View Single Post
Old April 7th, 2011 #11
SmokyMtn
Banned
 
Join Date: Oct 2010
Location: East Tennessee
Posts: 8,506
Default

The other issue to consider is that states are dependant on federal funding to keep programs going. Also, many employees that work for state and local governments are actually funded by the federal government.

Quote:
Already straining to make ends meet as the longest downturn since the Great Depression grinds on, state and local governments are now facing a new, unwelcome question: What would a shutdown of the federal government mean for their struggles to balance their budgets?

If a shutdown were to happen, the federal money that helps states pay the administrative costs of their stretched unemployment programs could dry up, forcing states to advance the money to keep the programs running. Federal grants for a variety of programs — including research, higher education and training local law enforcement officers — could be delayed.

Furloughing nonessential federal workers and halting payments to federal contractors could have a domino effect as local tax collections plummet in the Washington area and other places with many federal workers. And if national parks were closed, some states could lose tourism business, and the local tax revenues they generate.

“It all comes down to timing,” said Scott D. Pattison, the executive director of the National Association of State Budget Officers, which has been fielding calls this week from nervous state officials. “If it’s just a few days, you can deal with it. But if it’s over a week or two, the financial management people’s foreheads start to get a little sweaty.”

The impact of a short federal shutdown would be minimal, the association wrote in a recent briefing paper. A longer shutdown could pose problems. Even if many of the potential fiscal effects are relatively small, they could create cash-flow problems for some states already operating on tight budgets.

Illinois, for example, is currently trying to pay off a $4.5 billion backlog of bills to vendors going back to October. Bradley C. Hahn, a spokesman for the Illinois comptroller, Judy Baar Topinka, said, “A shutdown would be particularly devastating for states like ours that have no margins to cover the costs.”

Most of the largest federal programs that states rely on — for crucial safety net programs like Medicaid and food stamps, among other things — would most likely continue to function in the event of a shutdown.

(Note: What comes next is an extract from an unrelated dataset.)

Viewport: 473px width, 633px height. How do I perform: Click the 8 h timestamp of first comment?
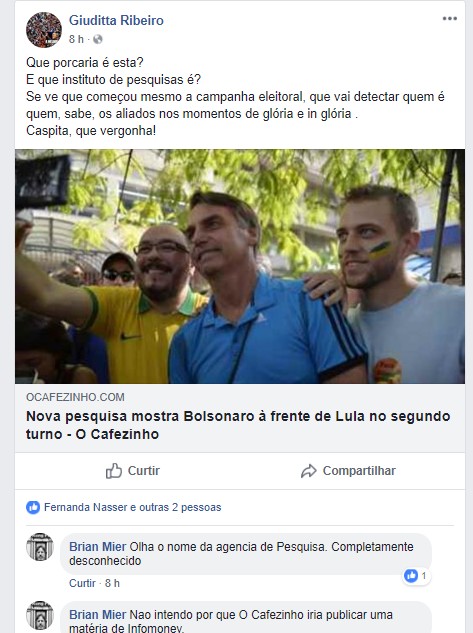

But interruptions of smaller programs could still strain states in the short run, as they find themselves forced to pay the salaries of workers normally paid with federal funds.

The budget officers’ association noted that during the shutdown in 1995, Maryland spent $1.4 million a day to keep its federally paid employees at work.

While those kinds of expenses would probably be reimbursed, they are coming as many states are unusually vulnerable.